Arctapodema

Scientific classification
- Kingdom: Animalia
- Phylum: Cnidaria
- Class: Hydrozoa
- Order: Trachymedusae
- Family: Rhopalonematidae
- Genus: Arctapodema Dall, 1907
- Species: see text
- Synonyms: Isonema Maas, 1906;

= Arctapodema =

Genus of hydrozoans

Arctapodema is a genus of deep-sea hydrozoans in the family Rhopalonematidae.

==Description==
All Arctapodema species are characterized by a small hemispherical bell of up to 23 mm in diameter. Furthermore, they are characterized by four simple lips, no gastric peduncle, eight narrow radial canals with gonads on them that are adjacent to the manubrium, numerous alike tentacles in a single row, and free club-shaped marginal statocysts.

==Species==
- Arctapodema ampla Vanhöffen, 1902
- Arctapodema antarctica Vanhöffen, 1912
- Arctapodema australis Vanhöffen, 1902
- Arctapodema macrogaster Vanhöffen, 1902
Besides the four accepted species of Arctapodema reported within the Southern Ocean, one more has been discussed.

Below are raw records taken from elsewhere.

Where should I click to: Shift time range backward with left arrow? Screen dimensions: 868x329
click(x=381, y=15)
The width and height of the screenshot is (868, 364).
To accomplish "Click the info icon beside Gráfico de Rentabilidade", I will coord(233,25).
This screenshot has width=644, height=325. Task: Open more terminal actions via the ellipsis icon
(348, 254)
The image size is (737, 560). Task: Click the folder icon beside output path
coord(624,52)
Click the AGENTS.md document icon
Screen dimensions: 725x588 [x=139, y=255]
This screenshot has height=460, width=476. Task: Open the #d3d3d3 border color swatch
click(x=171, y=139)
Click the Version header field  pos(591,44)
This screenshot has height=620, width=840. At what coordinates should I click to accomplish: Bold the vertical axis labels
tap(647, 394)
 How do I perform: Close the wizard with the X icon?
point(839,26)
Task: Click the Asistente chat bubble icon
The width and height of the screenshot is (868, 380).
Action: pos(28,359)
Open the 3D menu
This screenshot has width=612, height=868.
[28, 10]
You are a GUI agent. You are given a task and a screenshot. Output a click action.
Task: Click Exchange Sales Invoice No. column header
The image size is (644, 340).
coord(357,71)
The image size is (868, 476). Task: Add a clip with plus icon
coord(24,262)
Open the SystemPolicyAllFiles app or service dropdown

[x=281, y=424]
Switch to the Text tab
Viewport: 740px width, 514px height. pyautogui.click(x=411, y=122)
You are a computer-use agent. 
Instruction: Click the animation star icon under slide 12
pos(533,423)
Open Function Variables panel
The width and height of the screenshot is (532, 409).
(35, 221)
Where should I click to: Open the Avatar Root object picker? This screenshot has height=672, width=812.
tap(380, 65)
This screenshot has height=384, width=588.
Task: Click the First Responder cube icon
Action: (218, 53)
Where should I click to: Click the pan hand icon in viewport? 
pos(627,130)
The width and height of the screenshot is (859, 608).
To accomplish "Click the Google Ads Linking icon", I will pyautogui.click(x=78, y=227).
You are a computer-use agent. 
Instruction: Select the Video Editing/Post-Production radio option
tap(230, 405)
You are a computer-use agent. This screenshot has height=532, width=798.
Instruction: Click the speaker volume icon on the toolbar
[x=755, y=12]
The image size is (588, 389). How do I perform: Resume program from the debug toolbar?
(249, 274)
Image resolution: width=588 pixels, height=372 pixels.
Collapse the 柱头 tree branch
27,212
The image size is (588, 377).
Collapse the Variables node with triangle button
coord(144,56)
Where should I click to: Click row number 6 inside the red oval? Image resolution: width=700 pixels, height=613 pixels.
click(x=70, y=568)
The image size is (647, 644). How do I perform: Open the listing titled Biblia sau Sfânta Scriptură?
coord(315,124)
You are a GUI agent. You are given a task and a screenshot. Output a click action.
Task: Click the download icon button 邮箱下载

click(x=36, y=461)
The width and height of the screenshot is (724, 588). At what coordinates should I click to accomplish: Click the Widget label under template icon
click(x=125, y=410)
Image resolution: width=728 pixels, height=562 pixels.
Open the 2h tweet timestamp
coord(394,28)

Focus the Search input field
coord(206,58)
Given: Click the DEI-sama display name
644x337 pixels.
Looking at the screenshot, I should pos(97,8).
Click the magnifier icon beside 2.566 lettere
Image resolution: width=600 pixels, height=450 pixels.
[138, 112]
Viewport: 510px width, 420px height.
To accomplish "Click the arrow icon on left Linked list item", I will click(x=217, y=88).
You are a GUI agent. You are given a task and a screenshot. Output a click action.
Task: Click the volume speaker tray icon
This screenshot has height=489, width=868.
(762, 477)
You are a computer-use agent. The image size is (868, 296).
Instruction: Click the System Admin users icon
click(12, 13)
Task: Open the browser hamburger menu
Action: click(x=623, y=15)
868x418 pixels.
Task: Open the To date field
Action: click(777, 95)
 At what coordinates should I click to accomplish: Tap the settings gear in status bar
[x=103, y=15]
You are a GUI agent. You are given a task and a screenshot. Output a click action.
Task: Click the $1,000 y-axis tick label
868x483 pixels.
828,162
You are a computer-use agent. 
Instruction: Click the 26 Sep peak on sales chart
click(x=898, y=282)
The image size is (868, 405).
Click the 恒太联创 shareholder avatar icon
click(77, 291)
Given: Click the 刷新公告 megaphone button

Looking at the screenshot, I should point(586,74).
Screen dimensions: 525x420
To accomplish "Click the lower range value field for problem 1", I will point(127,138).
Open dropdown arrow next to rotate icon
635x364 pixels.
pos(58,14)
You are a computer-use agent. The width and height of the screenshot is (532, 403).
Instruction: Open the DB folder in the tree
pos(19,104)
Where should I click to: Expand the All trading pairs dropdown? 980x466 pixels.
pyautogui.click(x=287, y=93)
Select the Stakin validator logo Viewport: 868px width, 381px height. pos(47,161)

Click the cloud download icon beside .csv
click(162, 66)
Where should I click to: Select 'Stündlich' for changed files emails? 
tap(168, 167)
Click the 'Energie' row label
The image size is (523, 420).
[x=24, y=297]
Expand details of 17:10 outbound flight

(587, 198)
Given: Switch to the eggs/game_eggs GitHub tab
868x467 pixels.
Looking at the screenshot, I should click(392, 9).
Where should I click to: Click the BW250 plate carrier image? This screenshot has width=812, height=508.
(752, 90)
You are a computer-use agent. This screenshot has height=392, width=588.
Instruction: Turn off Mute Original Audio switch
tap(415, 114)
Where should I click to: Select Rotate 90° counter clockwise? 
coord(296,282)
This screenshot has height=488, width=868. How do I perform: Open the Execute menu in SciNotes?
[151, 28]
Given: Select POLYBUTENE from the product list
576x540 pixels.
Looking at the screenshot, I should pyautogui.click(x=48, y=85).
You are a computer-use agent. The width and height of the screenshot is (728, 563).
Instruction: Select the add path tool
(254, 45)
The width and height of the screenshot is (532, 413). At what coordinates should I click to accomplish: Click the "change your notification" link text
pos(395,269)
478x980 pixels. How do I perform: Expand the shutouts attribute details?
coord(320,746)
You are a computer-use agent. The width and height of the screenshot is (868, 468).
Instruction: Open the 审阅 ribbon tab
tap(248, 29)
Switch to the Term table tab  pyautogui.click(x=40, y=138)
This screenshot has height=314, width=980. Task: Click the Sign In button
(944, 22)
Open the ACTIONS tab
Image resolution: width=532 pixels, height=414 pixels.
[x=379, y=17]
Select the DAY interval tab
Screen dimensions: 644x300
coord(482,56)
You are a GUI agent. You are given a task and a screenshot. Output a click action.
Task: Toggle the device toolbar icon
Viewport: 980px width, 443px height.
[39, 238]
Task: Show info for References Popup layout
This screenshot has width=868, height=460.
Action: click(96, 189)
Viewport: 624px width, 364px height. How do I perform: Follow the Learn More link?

Arctapodema tetragonia (Vanhöffen, 1912) is an unaccepted species debated to be A. ampla due to its comparable morphology: a short stomach and four short lips, but four kidney-shaped gonads on the walls of stomach that are adjacent to the subumbrella, and about 112 tentacles.

=== Invalid species ===
- Arctapodema antarcticum (Vanhöffen, 1912) [incorrect gender suffix]
- Arctapodema australe Vanhöffen, 1912 [incorrect spelling]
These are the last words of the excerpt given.